A robust sharp interface based immersed boundary framework for moving body problems with applications to laminar incompressible flows

Abstract

This study presents a robust, sharp interface immersed boundary (IBM) framework for moving body problems. The in-house solver makes use of a density-based finite volume framework for solving unsteady, 3D Favre averaged Navier Stokes equation in a generalized curvilinear coordinate system. The immersed boundary formulation is capable of handling arbitrarily complex three-dimensional bodies. The sharp interface approach allows for the exact imposition of boundary conditions at the immersed surface by reconstructing the flow field along its local normal. The implemented reconstruction schemes maintain second-order accuracy. The study focuses on issues of mass conservation and spurious temporal oscillations (pressure as well as force) that the sharp interface IBM approach typically faces when encountering moving body problems. A ghost node-based field extension technique provides an efficient way to improve mass conservation and as a result, reduces not only spurious oscillations but also increases temporal accuracy.
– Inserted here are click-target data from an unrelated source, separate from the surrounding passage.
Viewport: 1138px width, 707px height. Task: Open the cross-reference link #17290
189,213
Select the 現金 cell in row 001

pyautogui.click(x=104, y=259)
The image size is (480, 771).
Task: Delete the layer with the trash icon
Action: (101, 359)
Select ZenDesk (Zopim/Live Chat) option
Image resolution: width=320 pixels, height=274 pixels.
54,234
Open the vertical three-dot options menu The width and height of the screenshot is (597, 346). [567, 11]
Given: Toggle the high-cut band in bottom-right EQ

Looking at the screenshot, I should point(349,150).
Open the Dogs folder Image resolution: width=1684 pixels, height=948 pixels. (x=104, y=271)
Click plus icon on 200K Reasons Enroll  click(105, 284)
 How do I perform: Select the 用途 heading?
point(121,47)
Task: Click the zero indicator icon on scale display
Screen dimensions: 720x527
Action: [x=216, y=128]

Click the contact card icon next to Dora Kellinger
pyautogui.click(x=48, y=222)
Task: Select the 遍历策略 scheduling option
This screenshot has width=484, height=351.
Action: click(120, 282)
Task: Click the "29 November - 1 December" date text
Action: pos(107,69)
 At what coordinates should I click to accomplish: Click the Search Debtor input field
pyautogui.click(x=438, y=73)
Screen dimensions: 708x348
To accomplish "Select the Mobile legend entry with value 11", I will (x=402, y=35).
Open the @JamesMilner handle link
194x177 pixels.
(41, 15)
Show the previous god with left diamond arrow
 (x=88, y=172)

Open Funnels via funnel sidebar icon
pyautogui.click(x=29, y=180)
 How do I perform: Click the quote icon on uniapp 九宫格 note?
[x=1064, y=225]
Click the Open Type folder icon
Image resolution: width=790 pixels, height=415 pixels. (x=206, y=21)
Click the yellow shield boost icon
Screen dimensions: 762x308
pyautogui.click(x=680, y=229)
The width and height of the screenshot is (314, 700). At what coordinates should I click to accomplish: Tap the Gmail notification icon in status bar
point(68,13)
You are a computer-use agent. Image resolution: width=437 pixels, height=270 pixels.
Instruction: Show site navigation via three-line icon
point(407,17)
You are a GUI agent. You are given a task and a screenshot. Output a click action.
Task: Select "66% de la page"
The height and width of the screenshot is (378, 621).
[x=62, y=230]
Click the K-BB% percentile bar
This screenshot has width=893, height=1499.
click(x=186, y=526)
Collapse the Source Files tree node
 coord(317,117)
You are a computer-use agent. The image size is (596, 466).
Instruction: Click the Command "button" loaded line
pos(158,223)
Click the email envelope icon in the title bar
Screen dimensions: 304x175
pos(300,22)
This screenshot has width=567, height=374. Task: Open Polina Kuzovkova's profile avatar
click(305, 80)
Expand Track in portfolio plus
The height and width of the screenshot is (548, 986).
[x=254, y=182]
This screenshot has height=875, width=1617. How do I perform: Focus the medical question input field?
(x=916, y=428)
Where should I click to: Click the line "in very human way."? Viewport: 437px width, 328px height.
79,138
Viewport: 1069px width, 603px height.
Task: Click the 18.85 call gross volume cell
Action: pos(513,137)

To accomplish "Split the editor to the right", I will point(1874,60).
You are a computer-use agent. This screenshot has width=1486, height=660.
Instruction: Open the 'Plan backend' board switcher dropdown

Flow past both bluff body (triangular, circular and spherical), as well as streamlined body (airfoil), is presented here as validation studies. The ability of the present formulation to deal with moving body problems in the laminar incompressible flow regime is demonstrated by presenting cases that involve motions such as pitching and in-line oscillation. The predictions are found to be in good agreement with the published results and measurements as well.